Впрочем, об этом еще будет случай здесь порассуждать. Ведь то, что есть предмет моего рассказа, – не более чем реальная иллюстрация вышесказанной мысли.
Они явились прямо в институт.
В лаборатории зазвонил телефон, я снял трубку и услышал голос нашего начальника отдела кадров – сварливый голос в сущности уже довольно беззлобного вдового старика, чьи наивные хитрости и интриги давно побледнели рядом с элегантным людоедством моих молодых и ученых коллег.
– Юра, – обратился он ко мне на «ты» по праву старшего, – зайди ко мне, пожалуйста.
– Попозже, – довольно небрежно ответил я. Идти через все здание не хотелось, к тому же на столе лежала куча неподписанных таблиц, а до обеда я решил обязательно полностью с ними разделаться. Старик же для меня давно не представлял никакой власти, даже по части характеристики: надо будет – так и без его благоволения подпишу и поеду… Но голос Аверьяна Павловича стал одновременно и тверд, и искателен почему-то:
– Зайди, я тебя ведь прошу. Сейчас зайди, слышишь?
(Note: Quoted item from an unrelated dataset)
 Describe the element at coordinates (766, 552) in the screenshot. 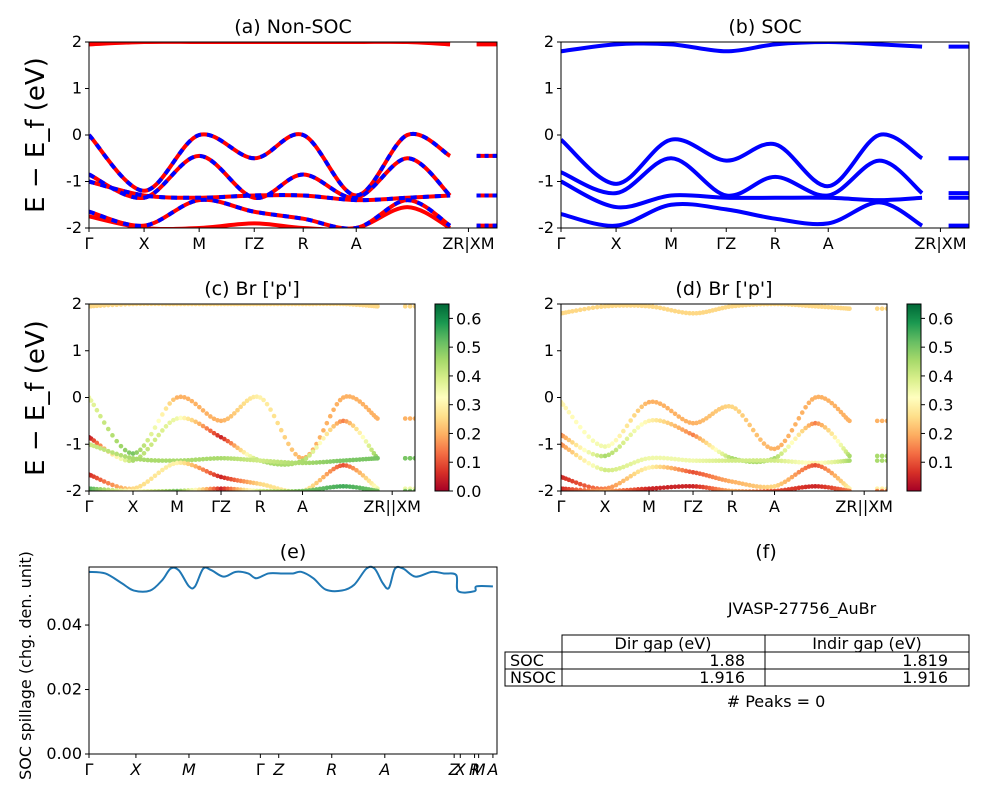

Выражаясь гораздо более энергично, чем того заслуживала ситуация и чем принято при дамах – правда, у нас в институте, как и во многих такого рода заведениях, уже давно было принято и при дамах, – я отправился в кадры. Я вылез из-за стола, выскочил из лаборатории, слетел по короткой лестнице на пол-этажа и понесся по длинному коридору. Грязно-бирюзовые присутственные стены, вечно мигающие полусломанные лампы дневного света и архаические ковровые дорожки, застеленные полотном с грязными следами, придавали нашему институту вид самой что ни на есть заштатной конторы из глухо провинциальных. А между тем это был академический институт, и иностранные делегации изумлялись, не умея совместить проблемы, которыми мы занимались, имена и степени сотрудников с интерьерами институтских коридоров, а особенно буфета и уборных. Сортиры у нас были выдающиеся даже по отечественным меркам.